Describing Adewale Adeniyi, comptroller general of Customs as a supportive administrator who is keen on facilitating trade, making the port more competitive, and reducing the cost of doing business at the port, Bello-Koko said the NPA is working with the Lagos State Government to provide security and to ensures that cargo discharged at night are safe.

“The Federal Government is serious about improving port efficiency. Lagos State government is playing a key role in providing security along the port corridor,” he added.

In addition, the Nigeria Police will provide security to reduce the number of hoodlums capable of threatening port business at night.

Customs’ support

Adewale Adeniyi, Customs CG told journalists recently that Customs is fully supporting the NPA’s quest for 24-hour port operation pointing out that one of the seaports would be used as a pilot test for the operation.

“For those who have been in this environment for quite some time, they will remember that we tried this some 10-15 years ago, but we had some challenges and people said there is a need for security around the port area for the banks to operate. We need round-the-clock protection,” he said.

Pledging to lead Customs inspection, processing, and declarations, he insisted that the terminal operators must be there to load the containers, the gate must be on the ground to release, and shipping companies must be there to do terminal delivery orders (TDO).

Before now, ship-side operations such as vessel boarding used to take place round the clock while other services of Customs including enforcement and gate operations were also taking place 24 hours.

Then, delivery of imports, loading cargo, scanning cargo, and examination of cargo were not taking place 24/7 because Customs officers work between the hours of 8 a.m. and 6 p.m.

But the good news is that this has started changing. At the start of 24-hour port operations at the Tin-Can Island Port (TICP), Dera Nnadi, Customs area controller of TICP, said Customs initially extended container scanning to 8 pm rather than closing offices at 4.30 pm.

“The first day we started, we scanned 56 containers; it worked, and we extended the scanning operations up till 2 am. Now, those involved in enforcing the delivery of cargo outside the port also need to work overnight. We have started 24 hours of operation, and it is working.

In addition to working at night, Customs also introduced weekend operations, which involved coming to work on Saturdays and Sundays to ensure the timely release of goods from the port.

On the provision of security at night, Nnadi said the Nigerian Ports Authority has agreed to lighten up the entire port environment and ensure that security is provided for night operations.

“The entire port environment and beyond will be illuminated. We also agreed that security will be provided at the port from Tin-Can First Gate up to Mile 2 and from the Second Gate up to the Breweries in Ijora Axis.
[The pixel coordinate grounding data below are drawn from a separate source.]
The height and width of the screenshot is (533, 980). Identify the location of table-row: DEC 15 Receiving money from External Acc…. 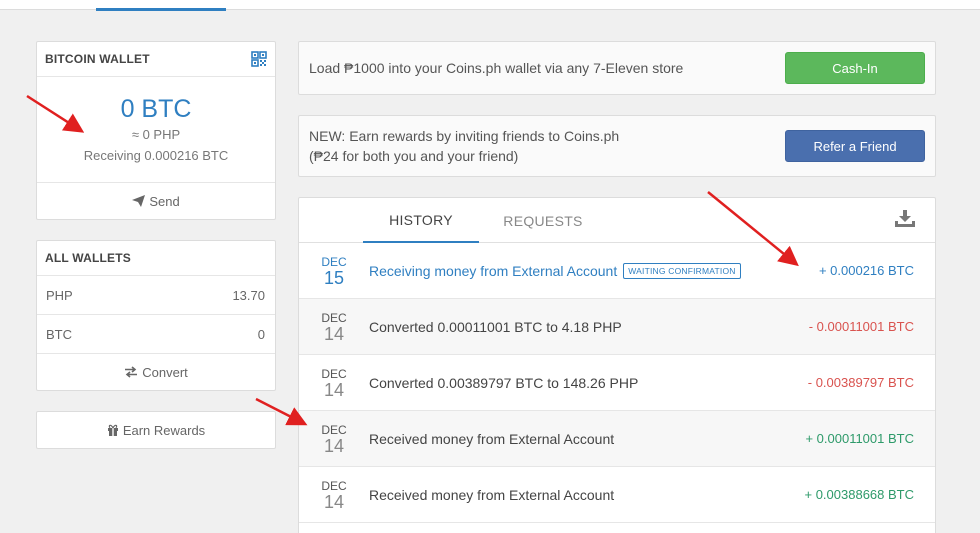
(617, 271).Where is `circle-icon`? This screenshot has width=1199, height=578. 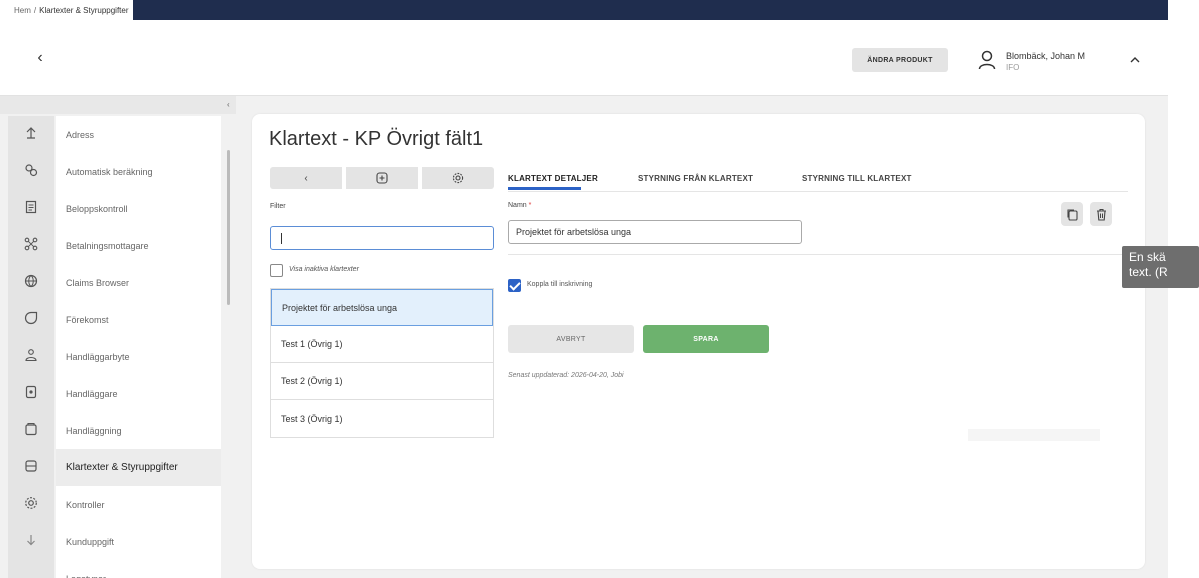 circle-icon is located at coordinates (31, 318).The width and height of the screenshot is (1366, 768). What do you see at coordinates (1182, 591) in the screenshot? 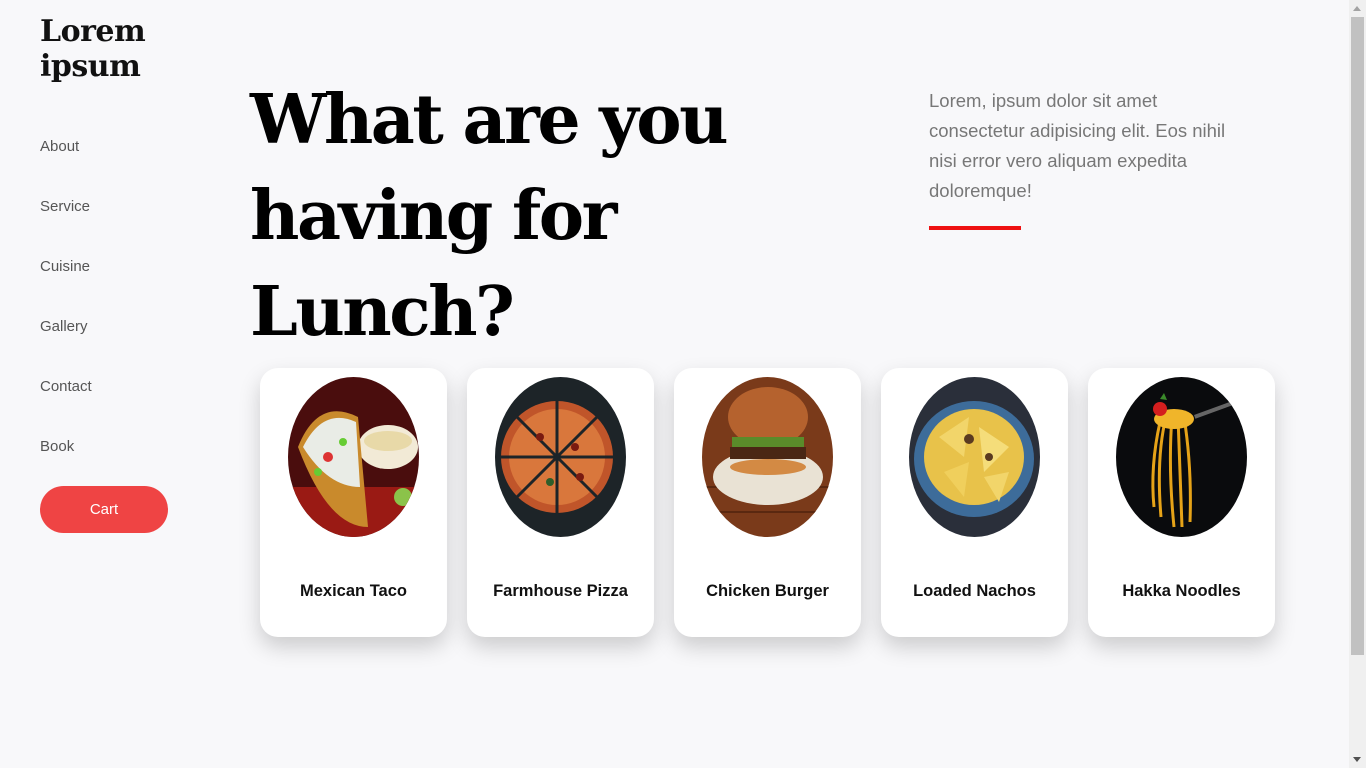
I see `dish-name: Hakka Noodles` at bounding box center [1182, 591].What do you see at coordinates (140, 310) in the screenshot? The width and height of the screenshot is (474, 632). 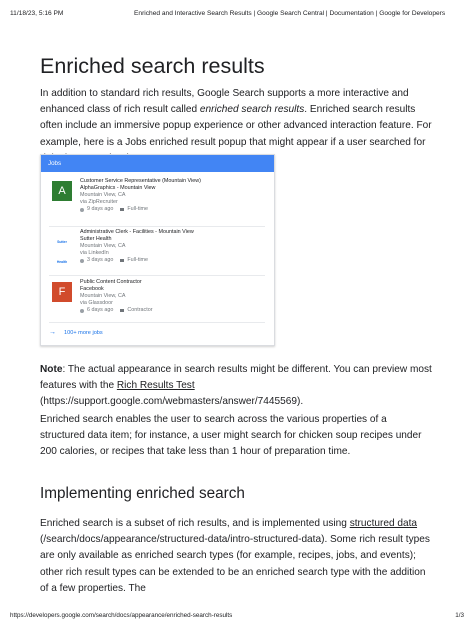 I see `job-type: Contractor` at bounding box center [140, 310]. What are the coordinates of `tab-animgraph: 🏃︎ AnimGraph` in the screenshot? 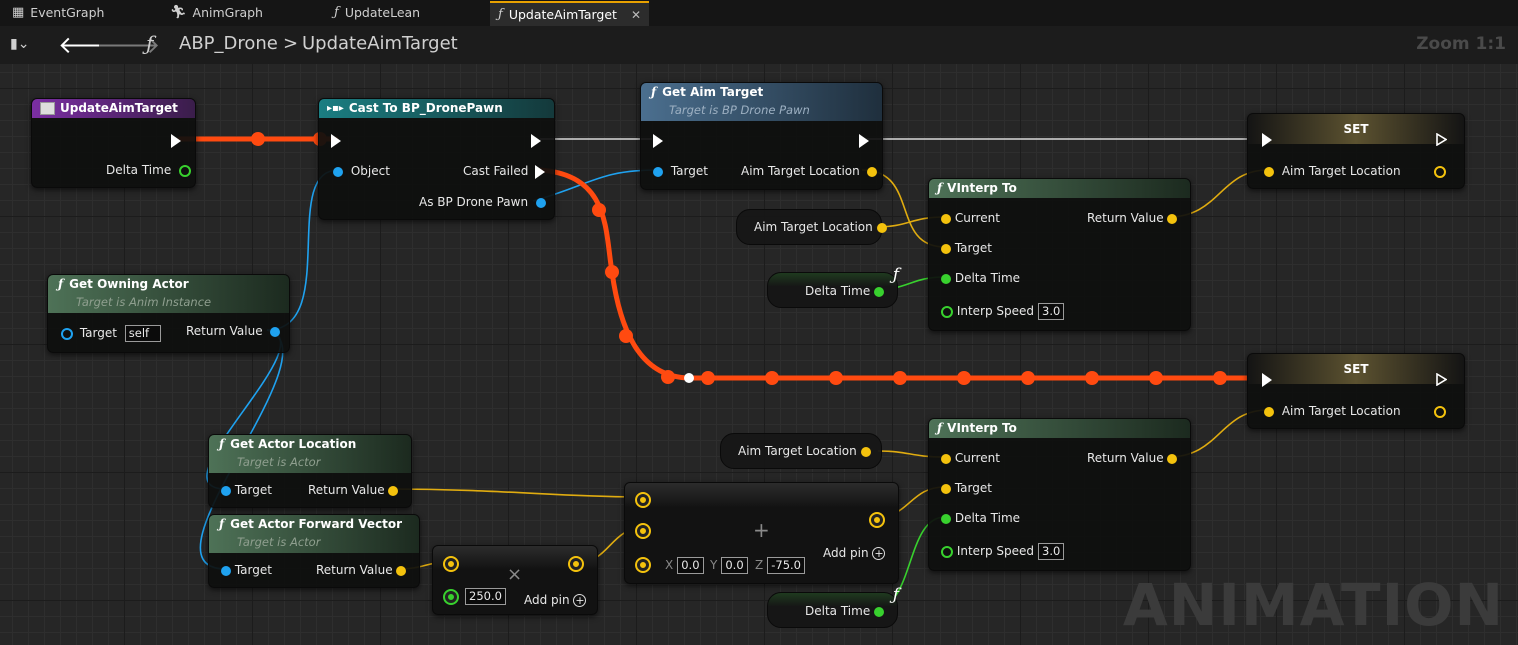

We also agreed that the markets around the port environment should be streamlined, not to constitute a nuisance, but to be part of the port community that will add value,” Nnadi explained.

Freight forwarders’ support

Segun Oduntan, vice president of the Association of Nigerian Licensed Customs Agents (ANLCA), said the association will support Customs to realise 24-hour port operations.

He promised to talk their members into complying with Customs night operations.

Also speaking, Joe Sanni, a Customs broker, said there is a need to put some fundamental infrastructures in place.

According to him, Nigeria must also ensure that the ports work 24/7 by installing CCTV cameras and illuminating every nook and cranny of the ports.

He pointed out that this will enable Nigeria to be among the countries where cargo delivery time is predictable.

On his part, Chukwuma Onyeka, another clearing agent, said that round-the-clock port operation will help to decongest the ports.

“It will enable shipping companies to improve turnaround time because the port business will continue all through day and night, thereby improving vessel turnaround time and resulting in reduced cost of doing business at the ports,” he added.